Adding Conformer encoder I/O-styled Transformer encoder by tango4j · Pull Request #15703 · NVIDIA-NeMo/NeMo

tango4j · 2026-05-15T15:58:51Z

What does this PR do?

Follow up work after the initial TF encoder PR (#15661). Many NeMo Speech AI maintainers are asking for the new Transformer Encoder implementations to have pre-encode, positional encoding features in conformer encoder.

Aligns the ASR TransformerEncoder module with the offline ConformerEncoder module surface while preserving Transformer-specific attention parameters and behavior.

Streaming encoder and adapter implementations are not included in this PR. These features will be added later on.

Tested LibriSpeech training with Transformer + CTC (BPE).

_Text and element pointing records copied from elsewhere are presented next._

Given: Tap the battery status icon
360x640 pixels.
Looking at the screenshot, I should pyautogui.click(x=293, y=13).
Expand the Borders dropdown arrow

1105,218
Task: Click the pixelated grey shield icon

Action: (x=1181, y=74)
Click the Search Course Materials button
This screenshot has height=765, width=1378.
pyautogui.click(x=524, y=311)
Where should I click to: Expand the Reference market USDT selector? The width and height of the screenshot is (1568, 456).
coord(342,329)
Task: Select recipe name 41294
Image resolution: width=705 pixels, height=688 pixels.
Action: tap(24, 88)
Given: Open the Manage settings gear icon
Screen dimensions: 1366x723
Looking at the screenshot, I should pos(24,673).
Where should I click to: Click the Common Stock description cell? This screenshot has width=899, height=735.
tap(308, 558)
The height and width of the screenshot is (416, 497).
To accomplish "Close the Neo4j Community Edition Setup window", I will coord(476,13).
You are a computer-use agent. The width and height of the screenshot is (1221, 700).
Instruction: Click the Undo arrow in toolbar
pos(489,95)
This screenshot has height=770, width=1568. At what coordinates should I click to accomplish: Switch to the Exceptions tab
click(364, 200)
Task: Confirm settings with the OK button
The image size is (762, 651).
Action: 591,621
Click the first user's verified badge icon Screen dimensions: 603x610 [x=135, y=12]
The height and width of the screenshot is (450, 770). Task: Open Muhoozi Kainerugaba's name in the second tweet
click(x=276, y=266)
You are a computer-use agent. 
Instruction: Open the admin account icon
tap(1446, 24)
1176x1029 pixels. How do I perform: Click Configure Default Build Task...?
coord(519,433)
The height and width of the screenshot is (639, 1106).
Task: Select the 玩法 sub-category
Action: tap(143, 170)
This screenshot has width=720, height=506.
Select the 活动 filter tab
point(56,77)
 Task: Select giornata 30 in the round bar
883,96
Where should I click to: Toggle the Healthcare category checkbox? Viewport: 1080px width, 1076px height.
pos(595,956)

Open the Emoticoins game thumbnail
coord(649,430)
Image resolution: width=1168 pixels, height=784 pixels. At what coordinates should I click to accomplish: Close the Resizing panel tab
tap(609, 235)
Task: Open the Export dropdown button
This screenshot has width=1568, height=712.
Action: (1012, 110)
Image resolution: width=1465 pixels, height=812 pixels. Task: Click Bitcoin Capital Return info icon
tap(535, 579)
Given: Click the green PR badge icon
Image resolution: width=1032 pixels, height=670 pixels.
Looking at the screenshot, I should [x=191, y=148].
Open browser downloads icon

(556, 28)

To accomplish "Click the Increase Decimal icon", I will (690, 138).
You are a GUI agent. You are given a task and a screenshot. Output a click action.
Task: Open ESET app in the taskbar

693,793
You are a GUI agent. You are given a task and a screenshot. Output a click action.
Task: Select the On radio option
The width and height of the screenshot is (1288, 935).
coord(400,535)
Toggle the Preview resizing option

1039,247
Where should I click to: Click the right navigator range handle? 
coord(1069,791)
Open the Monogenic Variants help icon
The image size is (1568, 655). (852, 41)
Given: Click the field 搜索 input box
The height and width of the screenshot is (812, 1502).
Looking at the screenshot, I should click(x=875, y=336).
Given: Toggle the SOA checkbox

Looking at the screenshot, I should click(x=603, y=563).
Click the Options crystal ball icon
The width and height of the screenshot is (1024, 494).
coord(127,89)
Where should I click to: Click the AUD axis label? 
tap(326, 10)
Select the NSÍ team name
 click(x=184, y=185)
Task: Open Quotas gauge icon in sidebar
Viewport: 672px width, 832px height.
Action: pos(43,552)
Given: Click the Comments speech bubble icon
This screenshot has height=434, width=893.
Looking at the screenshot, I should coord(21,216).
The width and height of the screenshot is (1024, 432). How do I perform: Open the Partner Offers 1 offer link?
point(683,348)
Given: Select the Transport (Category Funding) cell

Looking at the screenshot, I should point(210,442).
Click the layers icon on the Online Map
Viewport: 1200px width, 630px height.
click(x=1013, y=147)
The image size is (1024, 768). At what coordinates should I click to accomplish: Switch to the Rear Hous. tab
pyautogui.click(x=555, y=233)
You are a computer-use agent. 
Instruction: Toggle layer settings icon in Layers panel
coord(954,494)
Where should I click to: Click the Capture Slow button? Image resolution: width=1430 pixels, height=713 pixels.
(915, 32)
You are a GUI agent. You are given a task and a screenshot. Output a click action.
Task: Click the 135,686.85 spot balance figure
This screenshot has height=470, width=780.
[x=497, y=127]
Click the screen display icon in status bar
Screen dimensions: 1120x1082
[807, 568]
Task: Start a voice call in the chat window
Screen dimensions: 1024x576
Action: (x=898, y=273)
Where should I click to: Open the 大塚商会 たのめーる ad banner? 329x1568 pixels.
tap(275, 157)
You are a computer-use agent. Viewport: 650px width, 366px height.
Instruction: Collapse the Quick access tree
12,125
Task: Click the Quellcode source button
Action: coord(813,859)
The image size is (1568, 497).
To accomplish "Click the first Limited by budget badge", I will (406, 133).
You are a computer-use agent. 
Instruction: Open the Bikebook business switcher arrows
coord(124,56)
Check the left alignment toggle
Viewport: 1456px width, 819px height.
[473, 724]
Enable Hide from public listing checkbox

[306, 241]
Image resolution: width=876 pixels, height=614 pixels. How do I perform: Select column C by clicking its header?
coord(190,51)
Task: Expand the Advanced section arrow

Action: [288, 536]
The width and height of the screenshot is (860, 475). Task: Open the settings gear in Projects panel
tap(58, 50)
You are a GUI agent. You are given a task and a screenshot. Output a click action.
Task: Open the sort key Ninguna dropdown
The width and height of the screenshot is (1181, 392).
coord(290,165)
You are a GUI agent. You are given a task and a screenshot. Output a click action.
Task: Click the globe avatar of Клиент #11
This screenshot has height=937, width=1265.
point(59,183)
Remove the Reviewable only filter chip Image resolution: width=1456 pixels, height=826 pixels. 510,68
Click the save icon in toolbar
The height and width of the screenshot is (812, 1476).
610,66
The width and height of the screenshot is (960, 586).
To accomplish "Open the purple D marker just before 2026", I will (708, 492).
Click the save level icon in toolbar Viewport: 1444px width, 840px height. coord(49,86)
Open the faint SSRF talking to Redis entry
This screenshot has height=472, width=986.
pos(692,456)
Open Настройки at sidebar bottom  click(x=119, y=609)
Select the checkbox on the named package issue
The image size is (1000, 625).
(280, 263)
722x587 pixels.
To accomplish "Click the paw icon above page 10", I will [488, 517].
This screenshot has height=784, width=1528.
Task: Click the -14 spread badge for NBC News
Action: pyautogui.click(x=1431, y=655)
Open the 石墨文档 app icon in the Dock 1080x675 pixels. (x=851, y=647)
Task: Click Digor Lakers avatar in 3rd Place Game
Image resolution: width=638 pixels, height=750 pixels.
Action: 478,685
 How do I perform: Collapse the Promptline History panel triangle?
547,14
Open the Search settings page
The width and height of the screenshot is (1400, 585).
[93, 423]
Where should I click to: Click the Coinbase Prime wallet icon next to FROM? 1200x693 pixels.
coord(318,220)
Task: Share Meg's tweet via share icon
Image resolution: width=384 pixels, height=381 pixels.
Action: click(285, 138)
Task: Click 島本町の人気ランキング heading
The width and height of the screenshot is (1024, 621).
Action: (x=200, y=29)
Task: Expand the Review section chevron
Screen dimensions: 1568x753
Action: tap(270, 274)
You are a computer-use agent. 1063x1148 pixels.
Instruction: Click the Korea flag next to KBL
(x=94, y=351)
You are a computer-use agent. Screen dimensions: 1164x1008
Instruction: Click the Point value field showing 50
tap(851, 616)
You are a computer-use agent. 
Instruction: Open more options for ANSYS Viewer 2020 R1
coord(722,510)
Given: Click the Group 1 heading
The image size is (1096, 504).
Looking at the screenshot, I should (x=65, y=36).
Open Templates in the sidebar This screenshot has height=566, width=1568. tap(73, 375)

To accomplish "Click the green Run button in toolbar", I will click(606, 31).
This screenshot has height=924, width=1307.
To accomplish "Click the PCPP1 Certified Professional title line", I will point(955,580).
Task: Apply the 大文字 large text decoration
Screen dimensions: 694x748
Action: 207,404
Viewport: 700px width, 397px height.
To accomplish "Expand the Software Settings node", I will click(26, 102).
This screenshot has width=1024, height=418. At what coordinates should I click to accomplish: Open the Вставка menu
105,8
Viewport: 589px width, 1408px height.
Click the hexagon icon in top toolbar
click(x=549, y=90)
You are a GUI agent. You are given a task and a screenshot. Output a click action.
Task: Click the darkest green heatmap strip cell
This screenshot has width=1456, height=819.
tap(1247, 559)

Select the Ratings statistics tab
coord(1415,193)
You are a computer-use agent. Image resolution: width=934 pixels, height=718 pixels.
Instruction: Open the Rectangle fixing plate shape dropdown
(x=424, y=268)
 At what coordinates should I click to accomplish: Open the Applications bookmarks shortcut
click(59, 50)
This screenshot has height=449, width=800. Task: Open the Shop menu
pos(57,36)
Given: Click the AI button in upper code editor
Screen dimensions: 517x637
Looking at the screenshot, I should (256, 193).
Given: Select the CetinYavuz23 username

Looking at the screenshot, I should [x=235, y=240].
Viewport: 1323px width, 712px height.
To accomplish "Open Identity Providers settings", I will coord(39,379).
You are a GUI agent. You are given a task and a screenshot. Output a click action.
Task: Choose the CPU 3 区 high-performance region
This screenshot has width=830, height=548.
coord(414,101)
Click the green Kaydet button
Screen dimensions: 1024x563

Added transformer_ctc_bpe.yaml with the default configurations.

Collection: ASR

Changelog

Updated TransformerEncoder to inherit NeMo module/export/access mixins and expose Conformer-style input/output type metadata.
Added Conformer-style offline encoder utilities, including input_example, forward_for_export, forward_internal, bypass_pre_encode, feat_out, positional encoding, pad mask toggling, stochastic depth, and inter-CTC tensor capture.
Added Conformer-style pre-encoder options while preserving the Transformer-native FeatureStacking path as subsampling="feature_stacking".
Moved FeatureStacking into the shared ASR subsampling module so it can be imported from nemo.collections.asr.parts.submodules.subsampling.
Added self_attention_model mirroring Conformer's positional-encoding switch: "rel_pos" (default), "abs_pos", and "no_pos" (None is accepted as a YAML alias for "no_pos").
Implemented Transformer-XL relative PE on FlexAttention — (b)+(d) bias via a score_mod closure, (c) bias folded as Q + pos_bias_u; rel-shift is shared with ConformerEncoder via RelPositionMultiHeadAttention.rel_shift.
Added Transformer encoder tests mirroring relevant Conformer encoder test procedures for stochastic depth and bypass pre-encode behavior.
Added self_attention_model tests, including a T != n_heads regression for pos_bias_{u,v} broadcasting.
Updated Transformer encoder tests to use typed-module keyword arguments and validate output lengths.
Wrapped CPU forward tests in torch.no_grad() so FlexAttention's CPU path doesn't raise under model.train().

Usage

from nemo.collections.asr.modules.transformer_encoder import TransformerEncoder

encoder = TransformerEncoder(
    feat_in=128,
    d_model=512,
    n_heads=8,
    n_layers=17,
    subsampling="feature_stacking",
    subsampling_factor=4,
    self_attention_model="rel_pos",  # one of "rel_pos" | "abs_pos" | "no_pos" (or None)
)

encoded, encoded_len = encoder(audio_signal=features, length=feature_lengths)

GitHub Actions CI

The Jenkins CI system has been replaced by GitHub Actions self-hosted runners.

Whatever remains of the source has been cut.